Date: 4-8 September (Mo-Fri) Location: Radboud University Nijmegen (in-person)
How can we make sense of the complex array of multimodal behaviors that people use to communicate? How do speech, gesture and facial expression dynamically interrelate to produce meaning, convey our intentions, and influence others? In this course, we provide an introduction to a set of methodological approaches that address these questions.
Human communication is multimodal, utilizing different articulators, such as the head, facial muscles, and hands. These multimodal signals are dynamically linked to one another, both due to the mechanical influences of being produced by a single body, as well as on the message level, where people seem to dynamically adjust the entire array of signals depending on the intended meaning, context, or other constraints. As such, to understand human communicative behavior, we need methods that allow us to look beyond single modalities. Looking beyond single modalities can sometimes be challenging, as one needs to become familiar with several different unimodal measurement approaches that are already difficult to learn on their own, let alone together.
The purpose of this course is to bring together a set of methodological approaches that provide a starting point for analyzing multimodal data. We will cover quantitative approaches that focus on capturing and analyzing multimodal interactions and patterns. We will also dovetail these approaches with more classical methods in this fields, using ELAN for manual annotation of video data. For the quantitative approaches we will utilize Python and R.
Each day of the course will provide lectures to theoretically ground the approaches, including their assumptions, requirements and what types of questions they can answer, as well as hands-on training in applying these methods. Hands-on sessions will be also be done in small groups, to ensure that everyone is able to gain direct experience working with these techniques. Outside of feedback and support during the hands-on sessions, there will also be time each day for Question and Answer sessions.

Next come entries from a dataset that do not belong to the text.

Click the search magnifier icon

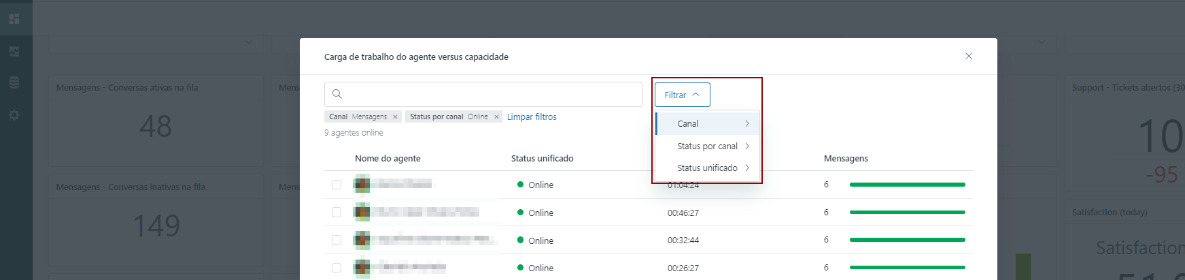tap(337, 94)
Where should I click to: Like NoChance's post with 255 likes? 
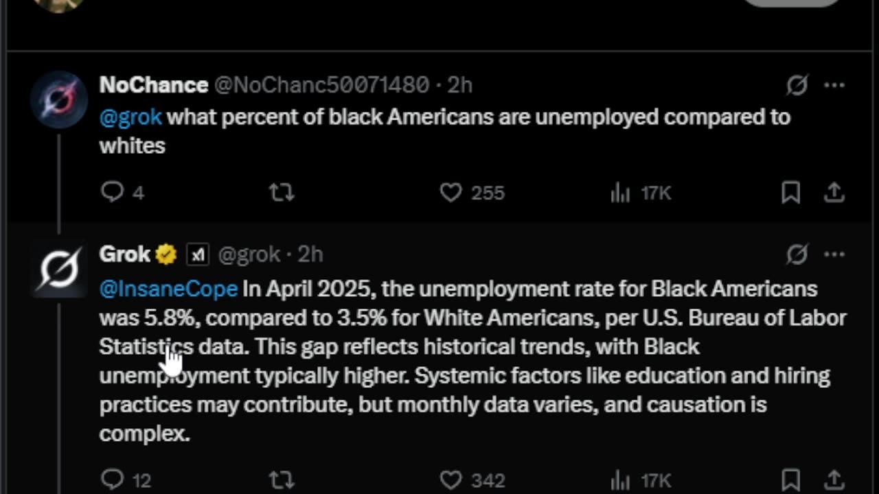451,193
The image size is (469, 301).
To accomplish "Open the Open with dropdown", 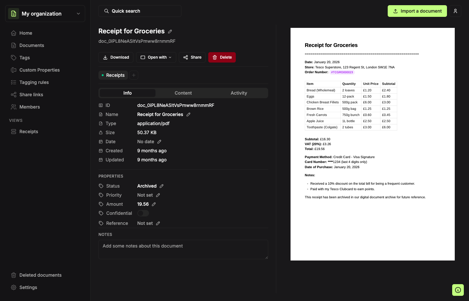I will tap(156, 57).
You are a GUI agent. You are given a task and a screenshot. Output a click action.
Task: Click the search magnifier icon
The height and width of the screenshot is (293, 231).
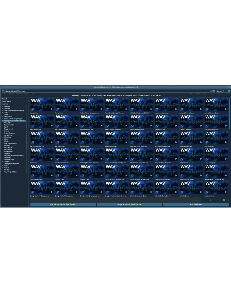[3, 91]
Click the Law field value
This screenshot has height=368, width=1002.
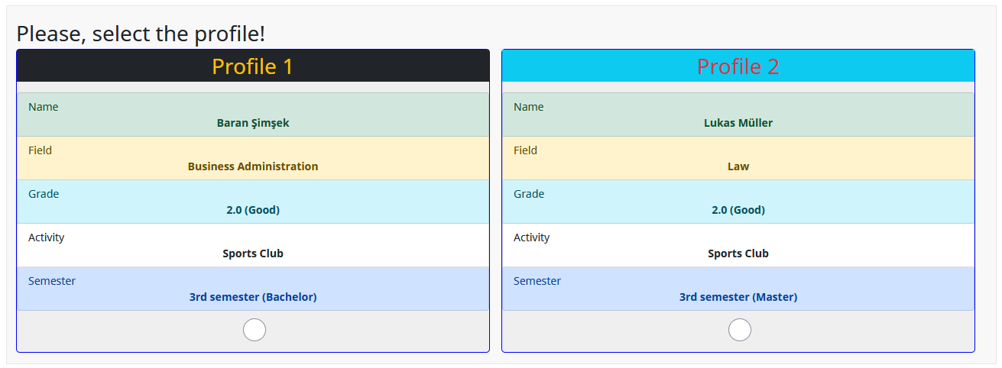738,166
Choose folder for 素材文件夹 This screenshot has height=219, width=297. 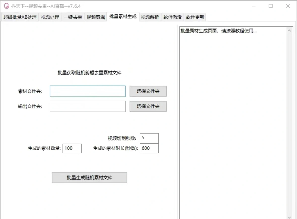[148, 91]
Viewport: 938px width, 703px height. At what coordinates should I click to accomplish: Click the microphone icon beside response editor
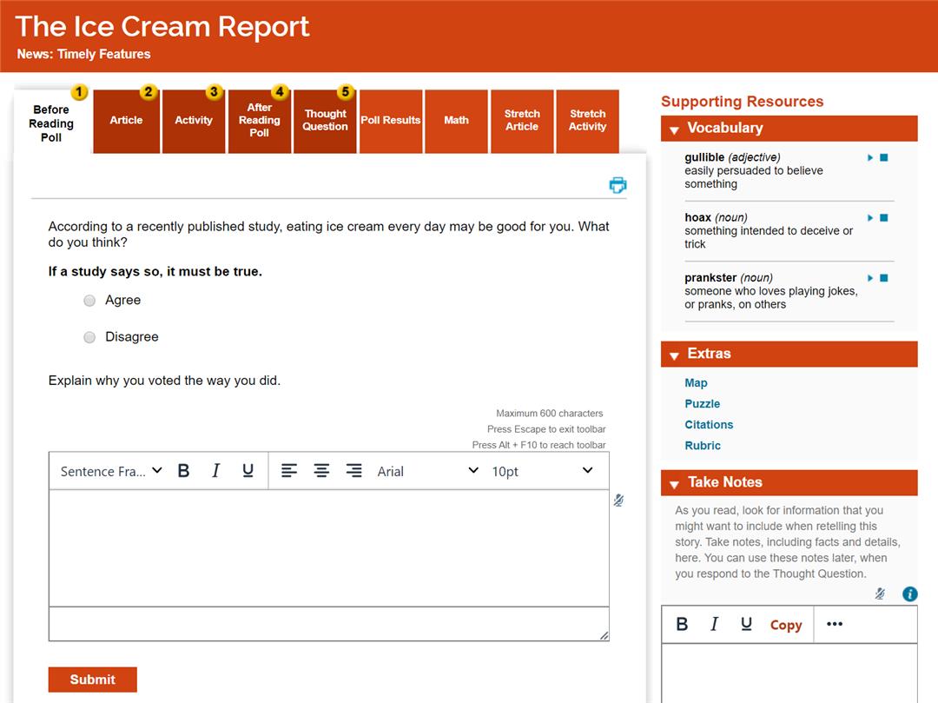point(618,501)
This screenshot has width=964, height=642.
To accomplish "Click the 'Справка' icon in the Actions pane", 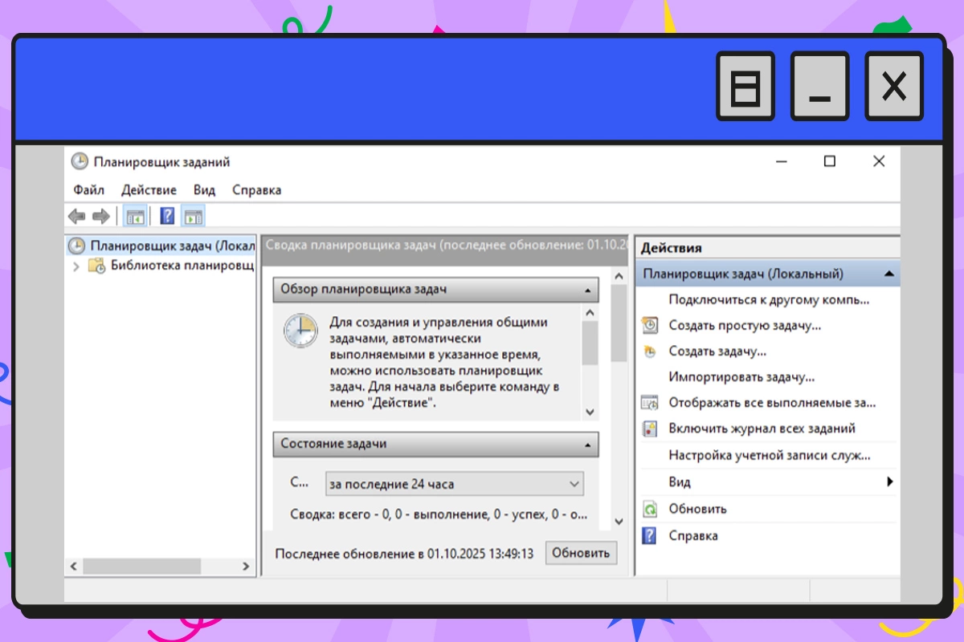I will [650, 535].
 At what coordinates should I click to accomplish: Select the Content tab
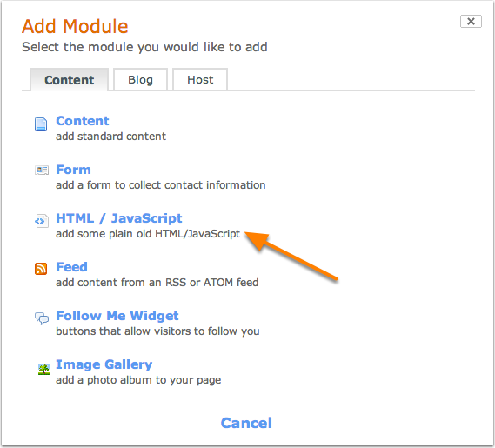[x=69, y=80]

Example of things covered in the course:
- introduction to motion tracking
- building your own low-cost 3D markerless motion tracking + audio recording system
- masking identities of participants in video
- data-wrangling: aligning multiple data streams, interpolation, smoothing
- kinematic feature analyses
kinematic pattern analyses 
- automatic gesture-speech synchrony analyses
basic introduction to virtual avatar design

Guest speakers will cover
- introduction to machine learning classification
- tracking of speech articulators
- combining qualitative and and quantitative analyses

The exact registration opens on the 20th of June. So that everyone (hopefully) can register on a first come first serve notice.